Seconds

Seconds January 4, 2016

There are a number of “seconds” in the book of Revelation. References to the “second death” surround the book (2:11; 20:6, 14; 21:8), and there is a second seal (6:3), a second woe (11:14), and several second angels (8:8; 14:8; 16:3). 

The living creatures are enumerated, the lion first, the ox second, the man third, the eagle fourth. They speak in order as the seals are opened, enumerated as first, second, third, fourth. That might provide a clue to the praise of heaven in chapter 19. We know that the four living creatures are part of the choir (19:4), but they come third in the sequence. Before they speak, the human multitude speaks twice. We can link these with the first and second living creatures. The multitude first speaks with the loud voice of the lion, and then with the confirming voice of the ox. 

If the order of chapter 4 holds, the living creatures and ancient ones would be voicing the praise of the man, but that does not fit here. Rather, we seem see here a revision of the order of the creatures, the third and fourth slots exchanging places. The living creatures and ancient ones voice the praise of the eagle. Only in response to the heavenly voice do we hear the final, mightiest voice, which is the voice of the human multitude, the voice of the man who celebrating the marriage of the Lamb to his woman. The order of praise is lion, ox, eagle, man. 

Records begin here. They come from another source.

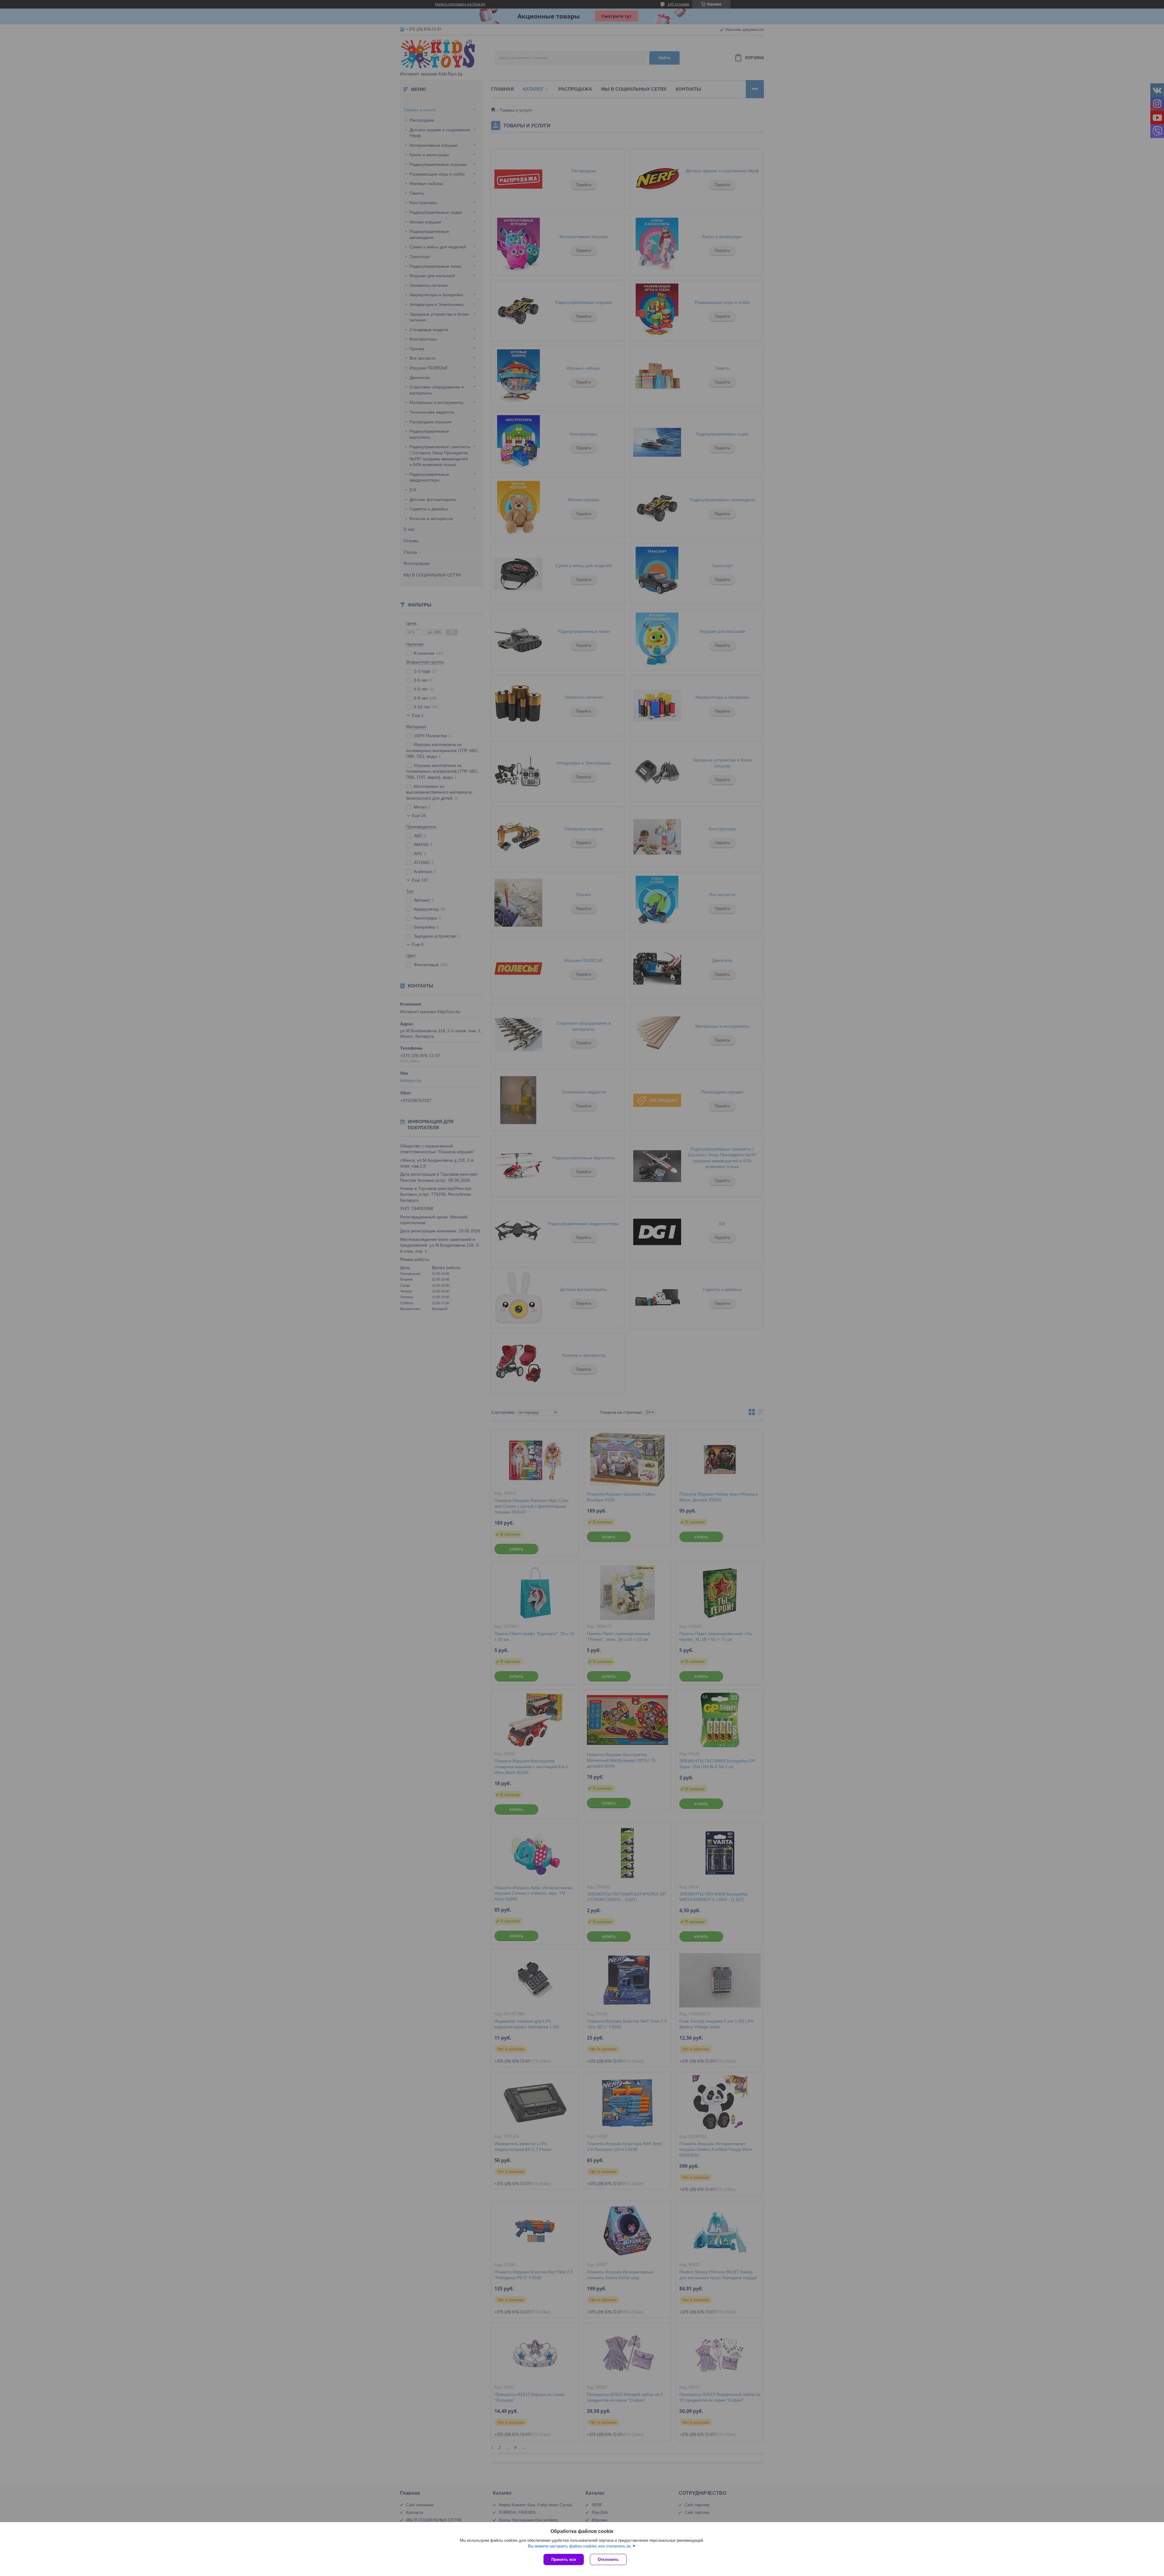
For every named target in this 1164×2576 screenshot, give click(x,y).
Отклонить (608, 2559)
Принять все (563, 2559)
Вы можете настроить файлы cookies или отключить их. (580, 2546)
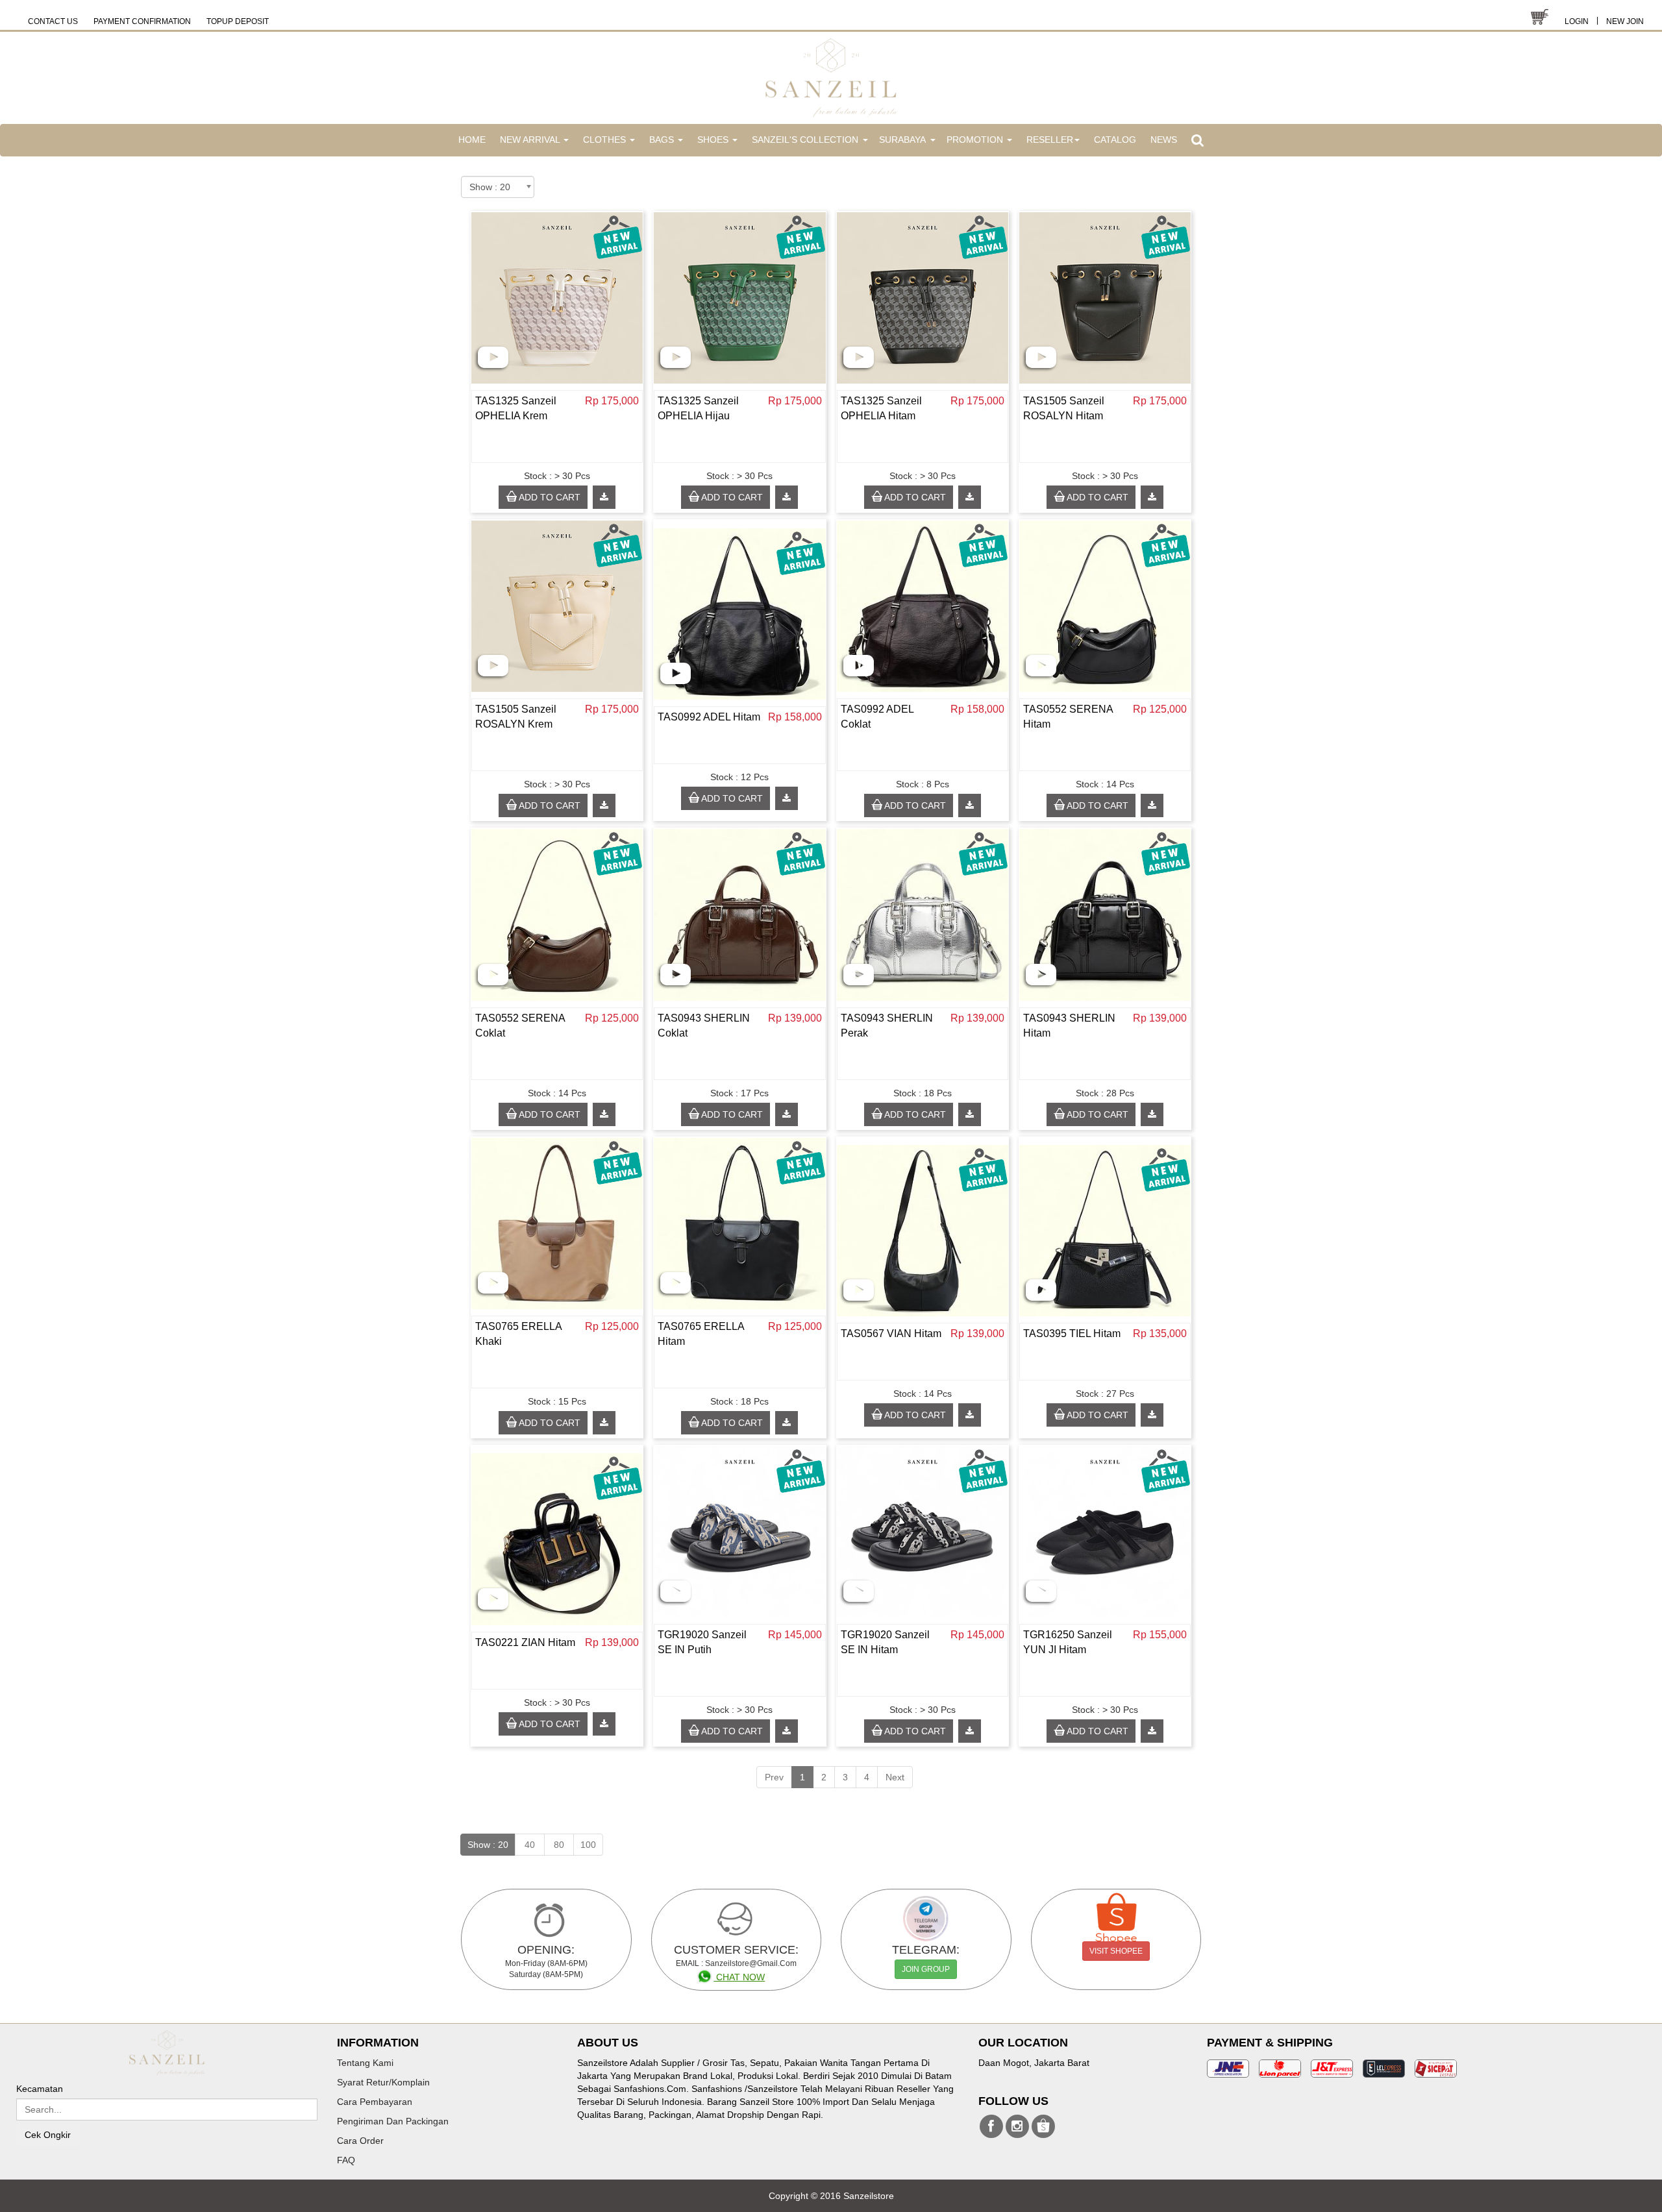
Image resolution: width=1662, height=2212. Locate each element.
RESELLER (1049, 139)
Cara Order (360, 2140)
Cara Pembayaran (374, 2101)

That is a departure from what we have seen throughout the Apocalypse, where eagles take the climactic role (cf. 4:7; 6:7-8; 8:13). And that was a sign that the book is dealing with the events of the eagle covenant, the “new covenant” of the exile and restoration, symbolized by the eagle in flight. At the end of the book, we instead have human praise in the climactic fourth position. The man has taken the place of the eagle. On a small scale, we have a reflection of the broad theme of the book, the transfer from angelic to human rule of the cosmos. The living things and the ancient ones yield their places to the martyrs and saints and servants of God.